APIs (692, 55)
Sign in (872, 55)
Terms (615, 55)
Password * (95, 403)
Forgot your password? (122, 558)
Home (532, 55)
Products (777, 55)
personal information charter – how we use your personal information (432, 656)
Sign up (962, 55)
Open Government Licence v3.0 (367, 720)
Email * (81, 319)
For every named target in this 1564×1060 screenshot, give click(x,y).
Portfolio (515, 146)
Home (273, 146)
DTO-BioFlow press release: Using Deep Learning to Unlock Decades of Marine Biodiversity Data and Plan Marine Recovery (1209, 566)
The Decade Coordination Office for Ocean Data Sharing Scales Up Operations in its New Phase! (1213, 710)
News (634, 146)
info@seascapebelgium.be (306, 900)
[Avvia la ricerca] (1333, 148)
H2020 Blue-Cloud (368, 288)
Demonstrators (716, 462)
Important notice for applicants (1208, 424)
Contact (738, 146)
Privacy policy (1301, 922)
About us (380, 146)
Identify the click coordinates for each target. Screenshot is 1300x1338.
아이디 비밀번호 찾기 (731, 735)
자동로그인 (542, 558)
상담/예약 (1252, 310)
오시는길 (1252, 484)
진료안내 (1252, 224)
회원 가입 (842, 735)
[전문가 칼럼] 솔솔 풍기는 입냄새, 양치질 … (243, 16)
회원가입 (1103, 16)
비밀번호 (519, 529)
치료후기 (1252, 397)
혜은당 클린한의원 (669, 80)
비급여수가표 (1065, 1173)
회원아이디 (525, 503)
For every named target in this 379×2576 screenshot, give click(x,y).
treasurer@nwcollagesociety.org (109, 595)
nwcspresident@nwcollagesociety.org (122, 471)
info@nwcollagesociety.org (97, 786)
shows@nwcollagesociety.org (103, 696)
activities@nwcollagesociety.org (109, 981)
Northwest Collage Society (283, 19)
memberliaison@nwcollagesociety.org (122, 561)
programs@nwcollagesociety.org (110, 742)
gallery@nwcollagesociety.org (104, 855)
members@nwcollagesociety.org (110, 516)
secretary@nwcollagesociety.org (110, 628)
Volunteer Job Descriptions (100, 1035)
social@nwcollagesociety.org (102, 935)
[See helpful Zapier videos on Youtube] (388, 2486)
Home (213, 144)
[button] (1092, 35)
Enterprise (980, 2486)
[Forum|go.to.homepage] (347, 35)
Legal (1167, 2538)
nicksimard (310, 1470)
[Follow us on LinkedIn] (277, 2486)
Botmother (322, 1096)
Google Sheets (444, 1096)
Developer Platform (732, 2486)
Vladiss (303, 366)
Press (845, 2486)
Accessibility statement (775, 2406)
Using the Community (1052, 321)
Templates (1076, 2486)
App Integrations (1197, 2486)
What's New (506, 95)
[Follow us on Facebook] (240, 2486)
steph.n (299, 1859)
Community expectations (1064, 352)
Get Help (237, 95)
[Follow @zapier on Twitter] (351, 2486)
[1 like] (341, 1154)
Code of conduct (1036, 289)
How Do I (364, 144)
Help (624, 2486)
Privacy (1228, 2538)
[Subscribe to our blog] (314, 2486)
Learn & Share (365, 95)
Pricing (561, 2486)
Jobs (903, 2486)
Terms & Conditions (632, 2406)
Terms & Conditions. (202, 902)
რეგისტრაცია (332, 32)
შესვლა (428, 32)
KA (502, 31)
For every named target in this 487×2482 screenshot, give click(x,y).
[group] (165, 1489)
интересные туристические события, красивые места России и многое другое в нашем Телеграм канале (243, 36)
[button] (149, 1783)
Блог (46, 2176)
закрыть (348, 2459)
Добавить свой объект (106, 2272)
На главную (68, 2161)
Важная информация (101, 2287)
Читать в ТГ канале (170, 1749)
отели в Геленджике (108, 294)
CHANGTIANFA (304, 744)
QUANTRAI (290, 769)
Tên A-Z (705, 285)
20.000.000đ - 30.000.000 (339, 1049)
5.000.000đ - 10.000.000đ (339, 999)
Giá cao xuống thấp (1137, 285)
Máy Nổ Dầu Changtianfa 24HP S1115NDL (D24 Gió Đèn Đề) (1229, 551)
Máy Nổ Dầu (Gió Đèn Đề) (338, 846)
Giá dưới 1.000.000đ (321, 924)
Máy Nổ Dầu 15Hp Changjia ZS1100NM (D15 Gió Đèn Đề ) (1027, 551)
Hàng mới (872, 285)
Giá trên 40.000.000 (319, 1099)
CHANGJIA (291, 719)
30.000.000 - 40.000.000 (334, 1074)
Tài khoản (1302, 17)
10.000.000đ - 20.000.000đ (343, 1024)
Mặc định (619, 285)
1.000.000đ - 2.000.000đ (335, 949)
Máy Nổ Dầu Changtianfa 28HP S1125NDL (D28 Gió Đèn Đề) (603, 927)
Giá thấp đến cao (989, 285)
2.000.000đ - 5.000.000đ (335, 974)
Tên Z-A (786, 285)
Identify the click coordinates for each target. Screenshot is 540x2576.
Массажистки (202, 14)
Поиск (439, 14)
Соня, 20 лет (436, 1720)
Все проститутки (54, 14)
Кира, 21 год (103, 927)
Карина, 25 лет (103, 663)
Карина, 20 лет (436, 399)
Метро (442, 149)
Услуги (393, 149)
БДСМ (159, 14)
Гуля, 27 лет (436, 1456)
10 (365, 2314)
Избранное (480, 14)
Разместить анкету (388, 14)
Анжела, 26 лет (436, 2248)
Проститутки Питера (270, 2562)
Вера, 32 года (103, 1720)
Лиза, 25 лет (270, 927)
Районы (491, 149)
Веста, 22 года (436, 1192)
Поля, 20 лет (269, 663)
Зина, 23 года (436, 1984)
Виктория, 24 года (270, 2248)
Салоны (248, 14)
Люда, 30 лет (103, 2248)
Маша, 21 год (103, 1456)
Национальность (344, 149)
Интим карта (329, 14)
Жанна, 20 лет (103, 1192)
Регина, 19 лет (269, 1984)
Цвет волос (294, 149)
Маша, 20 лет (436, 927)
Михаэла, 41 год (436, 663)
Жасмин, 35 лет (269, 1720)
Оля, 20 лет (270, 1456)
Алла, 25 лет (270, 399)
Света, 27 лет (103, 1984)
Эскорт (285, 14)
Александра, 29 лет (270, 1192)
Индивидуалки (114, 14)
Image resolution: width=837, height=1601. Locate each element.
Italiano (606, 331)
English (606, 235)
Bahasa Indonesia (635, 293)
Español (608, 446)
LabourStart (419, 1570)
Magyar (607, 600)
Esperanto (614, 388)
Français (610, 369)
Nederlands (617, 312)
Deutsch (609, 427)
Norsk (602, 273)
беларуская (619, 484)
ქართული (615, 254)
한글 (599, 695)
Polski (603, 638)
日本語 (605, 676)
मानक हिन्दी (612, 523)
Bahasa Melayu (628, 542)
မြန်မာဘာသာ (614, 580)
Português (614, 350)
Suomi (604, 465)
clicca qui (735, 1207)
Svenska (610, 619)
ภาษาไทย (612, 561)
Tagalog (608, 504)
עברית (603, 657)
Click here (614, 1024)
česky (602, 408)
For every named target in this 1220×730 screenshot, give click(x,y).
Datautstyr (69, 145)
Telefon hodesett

__TO BE DONE__:
Rewrite the entries from the first line of the entries through the line holding "Volunteer Job Descriptions (100, 1035)", inclusive, with "Portfolio" replaced by "Projects" and nothing else changed.

__RESULT BELOW__:
APIs (692, 55)
Sign in (872, 55)
Terms (615, 55)
Password * (95, 403)
Forgot your password? (122, 558)
Home (532, 55)
Products (777, 55)
personal information charter – how we use your personal information (432, 656)
Sign up (962, 55)
Open Government Licence v3.0 (367, 720)
Email * (81, 319)
For every named target in this 1564×1060 screenshot, give click(x,y).
Projects (515, 146)
Home (273, 146)
DTO-BioFlow press release: Using Deep Learning to Unlock Decades of Marine Biodiversity Data and Plan Marine Recovery (1209, 566)
The Decade Coordination Office for Ocean Data Sharing Scales Up Operations in its New Phase! (1213, 710)
News (634, 146)
info@seascapebelgium.be (306, 900)
[Avvia la ricerca] (1333, 148)
H2020 Blue-Cloud (368, 288)
Demonstrators (716, 462)
Important notice for applicants (1208, 424)
Contact (738, 146)
Privacy policy (1301, 922)
About us (380, 146)
Identify the click coordinates for each target. Screenshot is 1300x1338.
아이디 비밀번호 찾기 (731, 735)
자동로그인 (542, 558)
상담/예약 (1252, 310)
오시는길 (1252, 484)
진료안내 (1252, 224)
회원 가입 (842, 735)
[전문가 칼럼] 솔솔 풍기는 입냄새, 양치질 … (243, 16)
회원가입 (1103, 16)
비밀번호 (519, 529)
치료후기 (1252, 397)
혜은당 클린한의원 (669, 80)
비급여수가표 (1065, 1173)
회원아이디 (525, 503)
For every named target in this 379×2576 screenshot, give click(x,y).
treasurer@nwcollagesociety.org (109, 595)
nwcspresident@nwcollagesociety.org (122, 471)
info@nwcollagesociety.org (97, 786)
shows@nwcollagesociety.org (103, 696)
activities@nwcollagesociety.org (109, 981)
Northwest Collage Society (283, 19)
memberliaison@nwcollagesociety.org (122, 561)
programs@nwcollagesociety.org (110, 742)
gallery@nwcollagesociety.org (104, 855)
members@nwcollagesociety.org (110, 516)
secretary@nwcollagesociety.org (110, 628)
Volunteer Job Descriptions (100, 1035)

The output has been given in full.